Artificial Intelligence Computer Model Predicts Millions To Die By Splenetic Fever!

Doubtless “climate change” would feature in the body of the breathless article.

You will say the example is silly, which it is. But it is no different in a fundamental sense from the linked article. There, there was an Input and Output, and an algorithm to turn the one into the other. (The algorithm was “—>”.)

The algorithm is designed by the scientist or “researcher.” It does what it is told to do. Always. The algorithm—any algorithm—was programmed on purpose to say “When you see X, say Y”, however complicated the steps in between from X to Y. This is so even if the algorithm uses “randomness” (see the full dope of the severe limitations of simulation methods).

Of course, some algorithms are so complicated that some people cannot see which combinations of X lead to which combinations of Y. So what? Some people can’t multiply two numbers without a calculator, but multiplication is no mystery. That X leads to Y is in any algorithm by design. It was put there!

If you want to cheat, or cheat yourself, the path is clear. Call X whatever you like, label the algorithm a “simulation” or “deep learning” or “artificial intelligence” or similar, and then express marvel at Y. Again, sometimes the path is not clear from X to Y, and the way the algorithm produces Y might teach you something about X. But since X is put there by you, and the algorithm does what you told it, it cannot be marvelous when it works as it should.

This, incidentally, is why there is not one whit of difference between a “simulation”, “forecast”, “prediction”, “prognostication”, “scenario”, or any of the other words that describe getting from X to Y. People who take refuge in a failed “scenario” by claiming the scenario wasn’t a forecast are fooling themselves. And possibly you, too.

There is no saying the Y has to be certain: it need only be probable with reference to X and the algorithm.

Anybody notice the similarities between any probability model, or mathematical model, or indeed any model at all? You should by now.

A simulation, prediction, etc., fails in two ways. X could be mismeasured or misspecified, and the algorithm is good. Mistakes happen. Or X could be fine and the algorithm stinks. Or both. Pros, like those behind the linked article above, rarely screw up X. But they love their algorithms too well. Algorithms can be right in saying Y from X, but wrong in why Y truly came about. Monkeys throwing darts can pick good stocks.

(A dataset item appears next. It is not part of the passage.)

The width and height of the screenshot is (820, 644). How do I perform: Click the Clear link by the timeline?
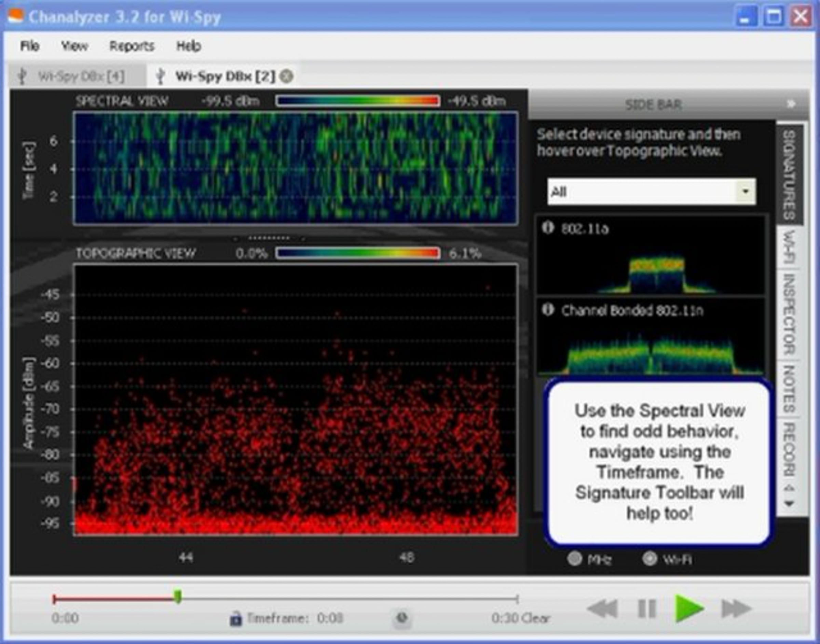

Of course, I am not saying there will not be a pandemic where a seventh of the population is wiped out. Nor am I claiming “a doomsday cult” won’t release a “a genetically engineered virus.” But if you’re writing a simulation that takes as input X = “Doomsday cult releases genetically engineered virus”, part of that algorithm that leads to Y = “Nearly a billion die” has to specify, by design, the kind of virus that would kill a billion in a manner that must be imagined by the algorithm’s designers.

That is, we are not at from our simple chilling algorithm.